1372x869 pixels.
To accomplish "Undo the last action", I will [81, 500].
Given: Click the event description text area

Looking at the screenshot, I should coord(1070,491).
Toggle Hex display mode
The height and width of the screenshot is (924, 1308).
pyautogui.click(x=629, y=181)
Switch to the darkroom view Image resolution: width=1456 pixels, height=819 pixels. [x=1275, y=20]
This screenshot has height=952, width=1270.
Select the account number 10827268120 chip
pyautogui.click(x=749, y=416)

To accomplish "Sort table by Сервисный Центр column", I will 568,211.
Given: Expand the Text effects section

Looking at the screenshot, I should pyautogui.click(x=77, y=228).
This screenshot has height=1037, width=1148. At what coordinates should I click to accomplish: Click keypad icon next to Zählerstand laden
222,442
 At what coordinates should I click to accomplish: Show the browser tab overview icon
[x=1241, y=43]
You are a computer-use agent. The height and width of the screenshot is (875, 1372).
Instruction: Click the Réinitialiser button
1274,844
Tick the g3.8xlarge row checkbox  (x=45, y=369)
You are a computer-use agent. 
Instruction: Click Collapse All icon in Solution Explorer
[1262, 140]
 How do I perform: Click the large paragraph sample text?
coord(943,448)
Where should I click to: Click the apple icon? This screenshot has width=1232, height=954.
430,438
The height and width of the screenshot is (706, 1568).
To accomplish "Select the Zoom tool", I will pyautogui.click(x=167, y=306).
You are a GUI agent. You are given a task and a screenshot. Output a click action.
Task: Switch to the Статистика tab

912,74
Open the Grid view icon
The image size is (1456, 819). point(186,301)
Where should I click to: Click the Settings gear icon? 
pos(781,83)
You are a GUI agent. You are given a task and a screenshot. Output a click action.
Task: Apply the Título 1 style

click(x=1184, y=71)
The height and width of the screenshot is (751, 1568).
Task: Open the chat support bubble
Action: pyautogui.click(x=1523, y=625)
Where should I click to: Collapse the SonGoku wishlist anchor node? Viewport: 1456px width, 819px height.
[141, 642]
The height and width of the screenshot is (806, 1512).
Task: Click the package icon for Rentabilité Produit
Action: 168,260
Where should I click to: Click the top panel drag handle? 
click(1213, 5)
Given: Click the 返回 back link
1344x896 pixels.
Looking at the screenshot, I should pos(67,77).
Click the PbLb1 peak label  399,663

ASSIGNMENT. Every record above should be output exactly.

TASK RESULT.
1372x869 pixels.
To accomplish "Undo the last action", I will [81, 500].
Given: Click the event description text area

Looking at the screenshot, I should coord(1070,491).
Toggle Hex display mode
The height and width of the screenshot is (924, 1308).
pyautogui.click(x=629, y=181)
Switch to the darkroom view Image resolution: width=1456 pixels, height=819 pixels. [x=1275, y=20]
This screenshot has height=952, width=1270.
Select the account number 10827268120 chip
pyautogui.click(x=749, y=416)

To accomplish "Sort table by Сервисный Центр column", I will 568,211.
Given: Expand the Text effects section

Looking at the screenshot, I should pyautogui.click(x=77, y=228).
This screenshot has height=1037, width=1148. At what coordinates should I click to accomplish: Click keypad icon next to Zählerstand laden
222,442
 At what coordinates should I click to accomplish: Show the browser tab overview icon
[x=1241, y=43]
You are a computer-use agent. The height and width of the screenshot is (875, 1372).
Instruction: Click the Réinitialiser button
1274,844
Tick the g3.8xlarge row checkbox  (x=45, y=369)
You are a computer-use agent. 
Instruction: Click Collapse All icon in Solution Explorer
[1262, 140]
 How do I perform: Click the large paragraph sample text?
coord(943,448)
Where should I click to: Click the apple icon? This screenshot has width=1232, height=954.
430,438
The height and width of the screenshot is (706, 1568).
To accomplish "Select the Zoom tool", I will pyautogui.click(x=167, y=306).
You are a GUI agent. You are given a task and a screenshot. Output a click action.
Task: Switch to the Статистика tab

912,74
Open the Grid view icon
The image size is (1456, 819). point(186,301)
Where should I click to: Click the Settings gear icon? 
pos(781,83)
You are a GUI agent. You are given a task and a screenshot. Output a click action.
Task: Apply the Título 1 style

click(x=1184, y=71)
The height and width of the screenshot is (751, 1568).
Task: Open the chat support bubble
Action: pyautogui.click(x=1523, y=625)
Where should I click to: Collapse the SonGoku wishlist anchor node? Viewport: 1456px width, 819px height.
[141, 642]
The height and width of the screenshot is (806, 1512).
Task: Click the package icon for Rentabilité Produit
Action: 168,260
Where should I click to: Click the top panel drag handle? 
click(1213, 5)
Given: Click the 返回 back link
1344x896 pixels.
Looking at the screenshot, I should pos(67,77).
Click the PbLb1 peak label  399,663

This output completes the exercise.